■ **Exercise data**:
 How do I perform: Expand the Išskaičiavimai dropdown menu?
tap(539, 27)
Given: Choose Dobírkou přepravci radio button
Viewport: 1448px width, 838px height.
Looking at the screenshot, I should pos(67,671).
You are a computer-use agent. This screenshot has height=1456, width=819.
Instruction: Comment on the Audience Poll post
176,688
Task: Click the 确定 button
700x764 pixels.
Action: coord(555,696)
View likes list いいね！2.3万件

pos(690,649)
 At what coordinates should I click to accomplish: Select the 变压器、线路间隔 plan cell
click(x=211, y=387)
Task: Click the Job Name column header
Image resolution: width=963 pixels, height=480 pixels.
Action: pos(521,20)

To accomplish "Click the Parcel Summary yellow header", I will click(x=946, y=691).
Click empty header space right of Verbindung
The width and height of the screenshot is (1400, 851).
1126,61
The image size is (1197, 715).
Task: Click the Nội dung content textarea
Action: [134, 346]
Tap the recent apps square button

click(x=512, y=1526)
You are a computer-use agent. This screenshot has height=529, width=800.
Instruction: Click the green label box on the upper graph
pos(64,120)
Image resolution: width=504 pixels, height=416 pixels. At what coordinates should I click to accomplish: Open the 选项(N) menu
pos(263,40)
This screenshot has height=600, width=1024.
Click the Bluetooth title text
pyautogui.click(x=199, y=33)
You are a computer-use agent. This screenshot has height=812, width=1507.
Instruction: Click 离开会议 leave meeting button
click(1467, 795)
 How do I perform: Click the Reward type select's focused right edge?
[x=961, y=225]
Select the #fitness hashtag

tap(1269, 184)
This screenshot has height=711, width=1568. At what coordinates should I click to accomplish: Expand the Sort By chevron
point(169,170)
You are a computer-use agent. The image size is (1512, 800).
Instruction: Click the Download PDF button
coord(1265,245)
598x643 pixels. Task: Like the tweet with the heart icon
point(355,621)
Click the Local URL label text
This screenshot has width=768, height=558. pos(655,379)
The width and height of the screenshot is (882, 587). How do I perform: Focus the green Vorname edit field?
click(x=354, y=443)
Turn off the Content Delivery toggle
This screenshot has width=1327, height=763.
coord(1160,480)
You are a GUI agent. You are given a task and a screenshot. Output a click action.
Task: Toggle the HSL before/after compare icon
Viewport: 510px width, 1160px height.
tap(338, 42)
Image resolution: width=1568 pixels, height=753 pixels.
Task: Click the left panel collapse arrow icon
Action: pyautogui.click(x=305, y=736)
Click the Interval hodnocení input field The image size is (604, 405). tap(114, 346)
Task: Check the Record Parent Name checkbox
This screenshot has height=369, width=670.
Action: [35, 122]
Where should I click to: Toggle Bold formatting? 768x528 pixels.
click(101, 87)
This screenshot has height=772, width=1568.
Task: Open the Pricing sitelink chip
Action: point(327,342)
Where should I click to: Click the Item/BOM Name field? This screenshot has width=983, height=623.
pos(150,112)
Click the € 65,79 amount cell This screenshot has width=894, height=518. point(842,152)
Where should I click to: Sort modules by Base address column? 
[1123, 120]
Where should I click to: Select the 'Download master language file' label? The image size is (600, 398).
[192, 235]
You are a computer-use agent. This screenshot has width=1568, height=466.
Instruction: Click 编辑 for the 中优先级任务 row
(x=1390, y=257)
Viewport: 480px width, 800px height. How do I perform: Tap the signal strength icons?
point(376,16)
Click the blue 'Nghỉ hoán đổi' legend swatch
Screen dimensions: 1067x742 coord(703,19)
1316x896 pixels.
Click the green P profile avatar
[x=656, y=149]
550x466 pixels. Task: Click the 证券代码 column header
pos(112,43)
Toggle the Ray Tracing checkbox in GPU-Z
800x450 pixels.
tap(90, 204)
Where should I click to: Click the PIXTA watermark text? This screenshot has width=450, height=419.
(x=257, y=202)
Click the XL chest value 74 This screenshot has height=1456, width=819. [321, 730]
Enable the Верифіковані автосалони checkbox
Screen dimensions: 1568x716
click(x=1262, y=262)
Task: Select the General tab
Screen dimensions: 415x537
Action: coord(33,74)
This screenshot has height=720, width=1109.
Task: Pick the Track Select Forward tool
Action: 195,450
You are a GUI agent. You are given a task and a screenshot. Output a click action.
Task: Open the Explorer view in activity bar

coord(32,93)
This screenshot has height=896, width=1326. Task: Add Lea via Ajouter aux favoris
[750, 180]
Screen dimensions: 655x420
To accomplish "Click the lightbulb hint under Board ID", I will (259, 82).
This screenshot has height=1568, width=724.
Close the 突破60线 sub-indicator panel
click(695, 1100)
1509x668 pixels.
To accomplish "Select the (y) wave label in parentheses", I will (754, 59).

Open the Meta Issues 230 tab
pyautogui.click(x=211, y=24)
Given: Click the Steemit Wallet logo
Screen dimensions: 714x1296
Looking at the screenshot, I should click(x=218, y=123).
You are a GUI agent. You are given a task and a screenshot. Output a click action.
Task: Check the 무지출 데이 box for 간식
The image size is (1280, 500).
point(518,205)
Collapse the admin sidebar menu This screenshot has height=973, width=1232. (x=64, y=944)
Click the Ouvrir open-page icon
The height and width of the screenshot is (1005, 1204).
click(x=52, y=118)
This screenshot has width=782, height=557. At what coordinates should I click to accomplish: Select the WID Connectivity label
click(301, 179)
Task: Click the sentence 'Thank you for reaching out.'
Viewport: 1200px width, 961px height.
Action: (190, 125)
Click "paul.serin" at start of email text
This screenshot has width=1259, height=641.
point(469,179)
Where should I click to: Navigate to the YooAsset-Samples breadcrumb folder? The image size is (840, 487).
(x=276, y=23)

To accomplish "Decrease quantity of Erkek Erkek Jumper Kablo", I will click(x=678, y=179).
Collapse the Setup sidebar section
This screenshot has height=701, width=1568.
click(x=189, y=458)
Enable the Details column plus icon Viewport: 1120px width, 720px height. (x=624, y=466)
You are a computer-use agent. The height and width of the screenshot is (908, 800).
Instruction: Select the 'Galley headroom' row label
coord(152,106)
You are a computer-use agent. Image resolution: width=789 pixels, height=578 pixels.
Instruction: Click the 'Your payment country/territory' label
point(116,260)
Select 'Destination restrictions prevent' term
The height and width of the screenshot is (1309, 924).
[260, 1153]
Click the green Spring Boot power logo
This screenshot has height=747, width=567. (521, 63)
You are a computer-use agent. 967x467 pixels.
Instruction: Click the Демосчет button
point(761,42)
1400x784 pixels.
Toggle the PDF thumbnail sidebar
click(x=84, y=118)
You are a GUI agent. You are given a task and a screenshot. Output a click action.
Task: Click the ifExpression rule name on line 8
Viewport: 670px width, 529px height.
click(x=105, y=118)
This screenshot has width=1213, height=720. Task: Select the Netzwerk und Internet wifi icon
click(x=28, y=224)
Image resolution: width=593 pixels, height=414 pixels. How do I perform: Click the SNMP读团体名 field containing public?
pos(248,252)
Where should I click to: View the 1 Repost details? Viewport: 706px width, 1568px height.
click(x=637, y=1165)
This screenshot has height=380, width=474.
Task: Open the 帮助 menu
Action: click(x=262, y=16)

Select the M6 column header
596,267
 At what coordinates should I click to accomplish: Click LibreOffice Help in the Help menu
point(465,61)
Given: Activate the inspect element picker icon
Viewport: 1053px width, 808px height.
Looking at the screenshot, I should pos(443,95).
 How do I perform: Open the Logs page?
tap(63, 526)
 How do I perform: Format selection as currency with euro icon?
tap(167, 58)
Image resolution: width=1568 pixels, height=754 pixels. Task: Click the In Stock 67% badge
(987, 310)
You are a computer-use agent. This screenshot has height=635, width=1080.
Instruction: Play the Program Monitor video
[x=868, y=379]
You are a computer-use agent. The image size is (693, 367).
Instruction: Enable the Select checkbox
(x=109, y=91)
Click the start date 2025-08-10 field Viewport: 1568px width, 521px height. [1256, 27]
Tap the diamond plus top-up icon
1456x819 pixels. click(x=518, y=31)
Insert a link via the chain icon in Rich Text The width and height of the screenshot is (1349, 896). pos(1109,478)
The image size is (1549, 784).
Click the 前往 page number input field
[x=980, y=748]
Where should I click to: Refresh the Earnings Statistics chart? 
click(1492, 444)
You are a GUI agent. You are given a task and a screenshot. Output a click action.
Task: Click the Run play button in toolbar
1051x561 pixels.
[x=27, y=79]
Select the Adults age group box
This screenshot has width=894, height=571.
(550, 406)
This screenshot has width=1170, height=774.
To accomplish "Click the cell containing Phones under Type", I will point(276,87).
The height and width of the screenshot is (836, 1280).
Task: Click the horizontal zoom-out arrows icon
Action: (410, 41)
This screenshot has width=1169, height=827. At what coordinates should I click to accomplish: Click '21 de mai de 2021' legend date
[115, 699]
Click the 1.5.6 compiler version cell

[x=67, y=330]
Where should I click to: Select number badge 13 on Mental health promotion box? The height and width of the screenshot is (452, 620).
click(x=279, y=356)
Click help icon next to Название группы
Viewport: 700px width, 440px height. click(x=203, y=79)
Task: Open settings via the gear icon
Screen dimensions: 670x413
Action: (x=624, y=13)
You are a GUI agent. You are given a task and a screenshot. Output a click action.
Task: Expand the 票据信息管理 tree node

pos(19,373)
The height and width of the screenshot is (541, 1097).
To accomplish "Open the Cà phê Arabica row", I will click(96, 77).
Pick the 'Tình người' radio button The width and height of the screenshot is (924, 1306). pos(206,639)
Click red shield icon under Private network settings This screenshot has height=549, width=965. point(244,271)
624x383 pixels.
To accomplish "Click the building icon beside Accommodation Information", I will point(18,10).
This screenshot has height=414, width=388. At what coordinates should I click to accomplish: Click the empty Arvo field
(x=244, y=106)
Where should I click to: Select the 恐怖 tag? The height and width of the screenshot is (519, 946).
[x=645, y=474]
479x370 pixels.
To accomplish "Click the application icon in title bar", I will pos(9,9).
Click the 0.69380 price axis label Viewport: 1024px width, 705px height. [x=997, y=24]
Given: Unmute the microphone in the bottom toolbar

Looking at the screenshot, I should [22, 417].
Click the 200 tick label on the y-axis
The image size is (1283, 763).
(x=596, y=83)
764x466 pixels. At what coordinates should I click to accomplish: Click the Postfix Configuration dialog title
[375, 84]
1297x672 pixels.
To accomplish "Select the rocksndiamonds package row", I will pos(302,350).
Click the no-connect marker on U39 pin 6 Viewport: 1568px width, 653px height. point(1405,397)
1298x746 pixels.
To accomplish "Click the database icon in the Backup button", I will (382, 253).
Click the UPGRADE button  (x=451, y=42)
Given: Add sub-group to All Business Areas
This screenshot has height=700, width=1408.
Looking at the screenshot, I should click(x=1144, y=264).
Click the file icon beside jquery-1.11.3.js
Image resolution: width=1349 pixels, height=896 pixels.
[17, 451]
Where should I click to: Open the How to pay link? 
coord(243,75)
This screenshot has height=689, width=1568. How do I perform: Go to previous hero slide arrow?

■ **Problem requirements**:
Filter the records above for the string "settings" and copy each matching line.

■ **Exercise result**:
Task: Open settings via the gear icon
Click red shield icon under Private network settings This screenshot has height=549, width=965. point(244,271)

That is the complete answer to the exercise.